Pregnant women, young children and elderly encouraged to line up for mercury injections

Presenting this type of concrete data, which contradicts the official government position on vaccines, has sparked many venomous attacks from angry pro-vaxxers who insist that mercury is completely safe. Either that or they claim that mercury is no longer being added to vaccines, a detestable lie that continues to harm the most vulnerable among us, including innocent children.

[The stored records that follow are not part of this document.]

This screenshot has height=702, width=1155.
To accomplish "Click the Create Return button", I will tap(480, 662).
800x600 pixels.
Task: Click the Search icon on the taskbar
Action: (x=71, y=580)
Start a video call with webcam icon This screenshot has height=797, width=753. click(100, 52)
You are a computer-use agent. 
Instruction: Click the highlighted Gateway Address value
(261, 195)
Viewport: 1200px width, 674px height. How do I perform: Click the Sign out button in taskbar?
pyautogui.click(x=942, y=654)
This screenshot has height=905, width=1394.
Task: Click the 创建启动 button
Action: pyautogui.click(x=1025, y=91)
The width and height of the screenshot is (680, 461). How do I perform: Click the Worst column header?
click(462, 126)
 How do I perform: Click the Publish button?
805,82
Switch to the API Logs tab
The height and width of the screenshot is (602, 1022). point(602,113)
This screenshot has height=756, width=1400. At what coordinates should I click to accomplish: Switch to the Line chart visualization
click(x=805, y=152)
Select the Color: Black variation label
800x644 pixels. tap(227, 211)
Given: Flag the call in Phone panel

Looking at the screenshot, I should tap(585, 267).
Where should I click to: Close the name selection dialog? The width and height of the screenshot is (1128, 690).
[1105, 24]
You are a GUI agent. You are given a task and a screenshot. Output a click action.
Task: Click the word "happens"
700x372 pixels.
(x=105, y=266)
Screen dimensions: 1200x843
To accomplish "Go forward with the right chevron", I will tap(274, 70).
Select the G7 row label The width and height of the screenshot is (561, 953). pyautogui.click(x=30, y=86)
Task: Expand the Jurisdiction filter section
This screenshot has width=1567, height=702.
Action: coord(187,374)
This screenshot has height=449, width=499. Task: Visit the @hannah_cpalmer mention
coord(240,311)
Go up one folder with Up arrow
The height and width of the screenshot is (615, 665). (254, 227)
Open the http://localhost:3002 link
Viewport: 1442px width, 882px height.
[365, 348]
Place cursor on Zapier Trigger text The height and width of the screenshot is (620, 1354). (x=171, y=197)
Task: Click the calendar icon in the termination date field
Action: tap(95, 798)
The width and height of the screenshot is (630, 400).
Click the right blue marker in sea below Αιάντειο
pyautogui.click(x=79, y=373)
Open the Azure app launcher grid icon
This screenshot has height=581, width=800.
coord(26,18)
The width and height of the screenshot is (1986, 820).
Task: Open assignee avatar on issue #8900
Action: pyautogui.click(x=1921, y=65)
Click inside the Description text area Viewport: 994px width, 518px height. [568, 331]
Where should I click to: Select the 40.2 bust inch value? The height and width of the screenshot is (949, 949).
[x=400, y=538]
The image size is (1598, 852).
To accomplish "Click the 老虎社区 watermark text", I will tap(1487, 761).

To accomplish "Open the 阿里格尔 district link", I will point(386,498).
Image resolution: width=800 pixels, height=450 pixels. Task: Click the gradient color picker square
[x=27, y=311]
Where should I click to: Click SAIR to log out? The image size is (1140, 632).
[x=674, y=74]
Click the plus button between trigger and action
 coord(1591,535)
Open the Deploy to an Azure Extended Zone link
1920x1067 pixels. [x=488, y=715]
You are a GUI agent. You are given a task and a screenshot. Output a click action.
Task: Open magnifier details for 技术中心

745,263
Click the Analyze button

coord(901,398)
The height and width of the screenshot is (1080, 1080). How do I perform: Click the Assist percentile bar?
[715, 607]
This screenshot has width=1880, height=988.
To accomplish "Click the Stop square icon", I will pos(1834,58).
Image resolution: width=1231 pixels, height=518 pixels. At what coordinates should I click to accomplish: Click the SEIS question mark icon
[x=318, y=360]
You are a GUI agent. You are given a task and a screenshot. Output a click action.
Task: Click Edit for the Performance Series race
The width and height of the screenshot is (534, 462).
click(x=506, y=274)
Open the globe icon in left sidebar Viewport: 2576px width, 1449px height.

You can see for yourself on the official drug insert for FluLaval, the flu vaccine evaluated by Natural News, that the vaccine does, indeed, contain mercury. The following quote is taken directly from RxList.com, the so-called "Internet Drug Index," proving that flu vaccines contained added mercury in the form of thimerosal:

"Thimerosal, a mercury derivative, is added as a preservative. Each 0.5-mL dose contains 50 mcg [micrograms] thimerosal ([less than] 25 mcg mercury). Each 0.5-mL dose may also contain residual amounts of ovalbumin ([less than or equal to] 0.3 mcg), formaldehyde ([less than or equal to] 25 mcg), and sodium deoxycholate ([less than] 50 mcg) from the manufacturing process."

And yet, even with all these added contaminants, pregnant women, the elderly and young children are prodded to get jabbed every year by health authorities. Never mind that each of these ingredients is a known neurotoxin, not to mention the fact that formaldehyde is a known cause of cancer -- just line right up and get your flu shots, because the government says they're good for you!

The mercury double standard continues to ravage public health

The irony in all this is that the government now admits that mercury is toxic, at least when it comes from other sources. The Obama administration, as we recently reported, is on a crusade to shut down all coal power plants, using the excuse that they blast heavy amounts of mercury into the atmosphere. And official government warnings tell pregnant women to avoid mercury from canned tuna.

But what about the mercury still being used in vaccines and dental fillings? Why is mercury exposure from these sources completely safe, according to the government, but mercury in food and smokestacks should be avoided?